While the reconfiguration of the portfolio has gone remarkably well overall, the breakthrough in healthcare has hit a snag with the massive recall of faulty fans. The case cost CEO Frans van Houten, the architect of Philips' new strategy, his job.

After extreme fears - a litigation that would cost billions of dollars to settle with the civil parties - the bill will finally be less expensive than expected: this is precisely what we learn from the results of the first quarter of 2023, published yesterday.

Philips has set aside EUR600 million to put the case behind it. In a timely and somewhat inelegant manner, the group seized the opportunity to resize its payroll, and fired 5% of its employees. This should eventually generate EUR 300 million in savings per year.

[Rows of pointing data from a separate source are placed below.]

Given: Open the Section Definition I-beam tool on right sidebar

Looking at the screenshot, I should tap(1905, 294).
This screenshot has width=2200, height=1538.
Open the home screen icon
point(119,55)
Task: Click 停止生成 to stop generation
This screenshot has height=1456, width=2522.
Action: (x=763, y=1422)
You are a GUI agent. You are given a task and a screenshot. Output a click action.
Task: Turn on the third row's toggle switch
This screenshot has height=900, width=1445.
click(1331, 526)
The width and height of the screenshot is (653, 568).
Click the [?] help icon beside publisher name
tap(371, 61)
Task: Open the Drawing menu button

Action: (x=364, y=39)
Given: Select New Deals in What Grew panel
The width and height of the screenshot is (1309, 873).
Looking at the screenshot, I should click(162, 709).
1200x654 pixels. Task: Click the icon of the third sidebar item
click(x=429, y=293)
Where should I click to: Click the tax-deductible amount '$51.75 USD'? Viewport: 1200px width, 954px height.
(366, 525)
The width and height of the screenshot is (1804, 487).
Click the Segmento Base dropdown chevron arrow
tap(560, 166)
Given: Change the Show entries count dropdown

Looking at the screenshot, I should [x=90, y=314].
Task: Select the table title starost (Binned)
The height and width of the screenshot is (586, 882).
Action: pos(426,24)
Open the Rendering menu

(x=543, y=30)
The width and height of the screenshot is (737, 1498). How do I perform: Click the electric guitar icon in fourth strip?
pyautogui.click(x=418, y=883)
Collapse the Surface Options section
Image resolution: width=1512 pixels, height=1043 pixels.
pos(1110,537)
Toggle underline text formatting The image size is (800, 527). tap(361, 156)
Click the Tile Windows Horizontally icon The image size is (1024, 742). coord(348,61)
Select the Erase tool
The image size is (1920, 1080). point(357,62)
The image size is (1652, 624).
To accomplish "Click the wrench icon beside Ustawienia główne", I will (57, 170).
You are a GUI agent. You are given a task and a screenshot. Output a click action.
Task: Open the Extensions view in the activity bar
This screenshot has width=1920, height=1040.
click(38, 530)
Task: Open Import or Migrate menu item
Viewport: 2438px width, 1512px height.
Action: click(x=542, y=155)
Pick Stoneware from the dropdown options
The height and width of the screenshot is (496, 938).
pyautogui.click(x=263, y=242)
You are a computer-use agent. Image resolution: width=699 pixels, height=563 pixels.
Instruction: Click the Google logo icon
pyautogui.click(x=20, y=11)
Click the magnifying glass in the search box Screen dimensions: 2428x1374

Recently, Philips was aiming to return to a turnover of EUR 23 billion by 2025 - a level it has not seen for 15 years. In fact, it is difficult to see how it will achieve this. Its turnover for the last quarter reached EUR 4.2 billion, or EUR 16.8 billion on an annualized basis.

So there are still a lot of billions to be found to meet the target. This will not be obvious from the point of view of organic growth, since at this stage there is none - nominal growth in revenues compared with the previous year is equal to or even lower than inflation.

The same applies to external growth opportunities. Philips has about EUR 6 billion of net debt, so its room for maneuver is limited. Unless, of course, the group decides to cut back on its generous returns of capital - dividends and share buybacks - to shareholders, but such a choice would certainly not be well received by the market.